**ENTRIES SUPPLIED:**
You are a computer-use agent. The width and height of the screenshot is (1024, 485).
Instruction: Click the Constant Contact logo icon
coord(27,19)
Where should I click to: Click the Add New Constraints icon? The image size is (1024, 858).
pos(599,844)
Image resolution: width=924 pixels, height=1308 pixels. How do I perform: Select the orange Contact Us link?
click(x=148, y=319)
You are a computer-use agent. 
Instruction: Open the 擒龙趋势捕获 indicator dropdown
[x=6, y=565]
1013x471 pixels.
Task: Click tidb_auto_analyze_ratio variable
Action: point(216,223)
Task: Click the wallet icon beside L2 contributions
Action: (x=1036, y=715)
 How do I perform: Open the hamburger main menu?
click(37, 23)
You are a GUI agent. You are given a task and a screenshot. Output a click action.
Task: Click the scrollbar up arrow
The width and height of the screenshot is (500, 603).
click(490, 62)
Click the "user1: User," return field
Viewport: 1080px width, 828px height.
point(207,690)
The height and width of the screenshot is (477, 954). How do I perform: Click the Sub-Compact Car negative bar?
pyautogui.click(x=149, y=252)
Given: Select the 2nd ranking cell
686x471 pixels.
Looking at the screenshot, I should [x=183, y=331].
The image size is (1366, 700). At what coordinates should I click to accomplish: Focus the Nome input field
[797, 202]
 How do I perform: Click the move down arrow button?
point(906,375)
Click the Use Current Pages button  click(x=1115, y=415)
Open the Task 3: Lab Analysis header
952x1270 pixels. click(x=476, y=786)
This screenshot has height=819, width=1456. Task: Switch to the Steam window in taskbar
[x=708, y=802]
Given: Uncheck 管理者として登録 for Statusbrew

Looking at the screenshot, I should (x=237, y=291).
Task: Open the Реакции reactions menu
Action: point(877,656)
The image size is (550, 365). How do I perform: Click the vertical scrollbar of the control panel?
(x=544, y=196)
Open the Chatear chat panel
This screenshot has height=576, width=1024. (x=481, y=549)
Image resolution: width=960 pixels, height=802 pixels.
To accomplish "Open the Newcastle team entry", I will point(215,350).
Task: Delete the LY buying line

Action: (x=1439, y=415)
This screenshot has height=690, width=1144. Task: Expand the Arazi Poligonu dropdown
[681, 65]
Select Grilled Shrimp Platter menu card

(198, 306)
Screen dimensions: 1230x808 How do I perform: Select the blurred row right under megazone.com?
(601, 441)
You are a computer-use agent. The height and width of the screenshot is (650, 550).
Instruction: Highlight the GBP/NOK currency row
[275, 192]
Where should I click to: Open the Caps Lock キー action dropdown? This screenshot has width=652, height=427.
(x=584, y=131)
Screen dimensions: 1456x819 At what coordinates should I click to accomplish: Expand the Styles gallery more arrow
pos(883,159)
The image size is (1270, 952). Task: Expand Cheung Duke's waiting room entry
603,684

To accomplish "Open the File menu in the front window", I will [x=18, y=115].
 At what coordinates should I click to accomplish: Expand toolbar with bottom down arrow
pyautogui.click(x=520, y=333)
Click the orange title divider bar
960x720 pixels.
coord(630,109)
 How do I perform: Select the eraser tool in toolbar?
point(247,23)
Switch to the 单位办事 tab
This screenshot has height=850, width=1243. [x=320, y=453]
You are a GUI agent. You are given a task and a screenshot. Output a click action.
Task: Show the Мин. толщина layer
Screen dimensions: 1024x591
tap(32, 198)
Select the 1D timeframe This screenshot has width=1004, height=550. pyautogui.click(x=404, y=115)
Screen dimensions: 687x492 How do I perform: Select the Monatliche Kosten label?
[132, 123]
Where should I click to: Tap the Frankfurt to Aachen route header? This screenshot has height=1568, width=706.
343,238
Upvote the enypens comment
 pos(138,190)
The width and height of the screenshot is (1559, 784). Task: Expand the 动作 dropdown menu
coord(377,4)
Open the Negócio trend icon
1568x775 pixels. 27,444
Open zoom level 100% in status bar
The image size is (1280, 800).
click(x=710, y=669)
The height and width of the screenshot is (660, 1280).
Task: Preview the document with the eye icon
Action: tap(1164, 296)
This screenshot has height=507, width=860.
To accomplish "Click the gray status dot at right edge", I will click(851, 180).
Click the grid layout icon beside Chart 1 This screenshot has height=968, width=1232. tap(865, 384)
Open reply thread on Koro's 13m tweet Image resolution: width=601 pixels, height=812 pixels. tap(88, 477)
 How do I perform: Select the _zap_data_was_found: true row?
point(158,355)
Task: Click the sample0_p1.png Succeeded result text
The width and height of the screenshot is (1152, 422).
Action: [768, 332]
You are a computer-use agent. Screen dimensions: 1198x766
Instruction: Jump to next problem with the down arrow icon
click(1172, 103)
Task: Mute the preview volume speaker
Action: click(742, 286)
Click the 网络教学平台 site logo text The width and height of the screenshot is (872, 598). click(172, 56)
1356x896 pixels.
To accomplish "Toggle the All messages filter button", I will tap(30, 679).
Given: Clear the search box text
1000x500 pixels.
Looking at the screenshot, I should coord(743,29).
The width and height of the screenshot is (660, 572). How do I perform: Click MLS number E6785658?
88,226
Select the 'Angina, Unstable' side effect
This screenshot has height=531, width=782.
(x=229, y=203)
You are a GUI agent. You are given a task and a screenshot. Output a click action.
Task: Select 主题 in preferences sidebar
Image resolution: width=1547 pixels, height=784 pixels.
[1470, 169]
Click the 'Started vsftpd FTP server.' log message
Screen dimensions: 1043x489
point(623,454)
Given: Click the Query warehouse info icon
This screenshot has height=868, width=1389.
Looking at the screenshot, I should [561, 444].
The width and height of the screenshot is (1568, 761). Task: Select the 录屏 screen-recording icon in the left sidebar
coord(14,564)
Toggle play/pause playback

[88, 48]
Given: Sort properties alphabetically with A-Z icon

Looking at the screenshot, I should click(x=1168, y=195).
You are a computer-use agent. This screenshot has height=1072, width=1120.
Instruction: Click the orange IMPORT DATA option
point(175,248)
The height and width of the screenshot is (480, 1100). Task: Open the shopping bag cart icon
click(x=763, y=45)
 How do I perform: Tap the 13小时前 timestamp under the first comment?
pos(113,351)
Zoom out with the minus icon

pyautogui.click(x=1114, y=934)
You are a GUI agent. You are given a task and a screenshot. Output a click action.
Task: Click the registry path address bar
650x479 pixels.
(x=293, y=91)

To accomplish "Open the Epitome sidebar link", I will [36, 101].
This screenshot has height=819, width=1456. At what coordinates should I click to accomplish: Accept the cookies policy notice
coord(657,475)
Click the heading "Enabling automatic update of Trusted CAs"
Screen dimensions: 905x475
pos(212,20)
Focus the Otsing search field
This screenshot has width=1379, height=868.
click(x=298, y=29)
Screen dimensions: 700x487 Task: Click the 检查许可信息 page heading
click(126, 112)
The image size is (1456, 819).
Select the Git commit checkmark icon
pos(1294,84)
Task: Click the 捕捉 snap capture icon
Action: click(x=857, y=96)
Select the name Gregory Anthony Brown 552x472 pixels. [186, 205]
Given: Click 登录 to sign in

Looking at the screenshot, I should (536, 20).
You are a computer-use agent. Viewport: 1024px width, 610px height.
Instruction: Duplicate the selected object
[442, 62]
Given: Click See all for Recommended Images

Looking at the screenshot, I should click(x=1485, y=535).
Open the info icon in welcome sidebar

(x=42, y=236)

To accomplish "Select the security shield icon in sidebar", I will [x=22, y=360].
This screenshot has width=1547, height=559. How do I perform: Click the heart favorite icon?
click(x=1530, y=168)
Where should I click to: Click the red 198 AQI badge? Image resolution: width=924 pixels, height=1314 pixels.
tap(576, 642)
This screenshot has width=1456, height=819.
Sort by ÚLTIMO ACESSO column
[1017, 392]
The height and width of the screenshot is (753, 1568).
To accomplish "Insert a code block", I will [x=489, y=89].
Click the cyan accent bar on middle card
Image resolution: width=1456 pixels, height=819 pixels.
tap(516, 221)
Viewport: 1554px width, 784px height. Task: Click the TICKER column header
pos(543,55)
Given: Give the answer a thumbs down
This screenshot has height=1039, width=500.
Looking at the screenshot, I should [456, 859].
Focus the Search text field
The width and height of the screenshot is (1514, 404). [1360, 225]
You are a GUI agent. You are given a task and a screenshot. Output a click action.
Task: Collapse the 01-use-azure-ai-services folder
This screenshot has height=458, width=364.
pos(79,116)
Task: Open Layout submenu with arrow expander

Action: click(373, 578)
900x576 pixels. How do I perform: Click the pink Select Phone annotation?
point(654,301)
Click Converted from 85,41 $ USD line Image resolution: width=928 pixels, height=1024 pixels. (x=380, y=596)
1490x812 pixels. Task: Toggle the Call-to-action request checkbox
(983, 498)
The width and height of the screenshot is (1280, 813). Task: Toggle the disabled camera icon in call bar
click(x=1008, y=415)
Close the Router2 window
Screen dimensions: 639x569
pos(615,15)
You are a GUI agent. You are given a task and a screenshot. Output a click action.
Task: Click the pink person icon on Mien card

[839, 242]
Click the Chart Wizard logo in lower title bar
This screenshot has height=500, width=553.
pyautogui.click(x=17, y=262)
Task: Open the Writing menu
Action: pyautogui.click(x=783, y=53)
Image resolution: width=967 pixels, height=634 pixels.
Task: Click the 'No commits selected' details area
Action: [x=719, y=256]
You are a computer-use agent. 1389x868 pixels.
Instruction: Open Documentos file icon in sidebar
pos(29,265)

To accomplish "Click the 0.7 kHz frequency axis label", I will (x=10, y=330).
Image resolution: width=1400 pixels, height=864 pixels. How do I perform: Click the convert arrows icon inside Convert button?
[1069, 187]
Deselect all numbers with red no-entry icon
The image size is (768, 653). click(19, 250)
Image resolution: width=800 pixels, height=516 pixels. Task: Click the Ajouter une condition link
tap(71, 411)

**OBJECTIVE:** Copy everything from the line containing "Given: Click the Query warehouse info icon" down to the line containing "point(175,248)" in the records above, both included, keeping each line as it appears.

**SOLUTION:**
Given: Click the Query warehouse info icon
This screenshot has height=868, width=1389.
Looking at the screenshot, I should [561, 444].
The width and height of the screenshot is (1568, 761). Task: Select the 录屏 screen-recording icon in the left sidebar
coord(14,564)
Toggle play/pause playback

[88, 48]
Given: Sort properties alphabetically with A-Z icon

Looking at the screenshot, I should click(x=1168, y=195).
You are a computer-use agent. This screenshot has height=1072, width=1120.
Instruction: Click the orange IMPORT DATA option
point(175,248)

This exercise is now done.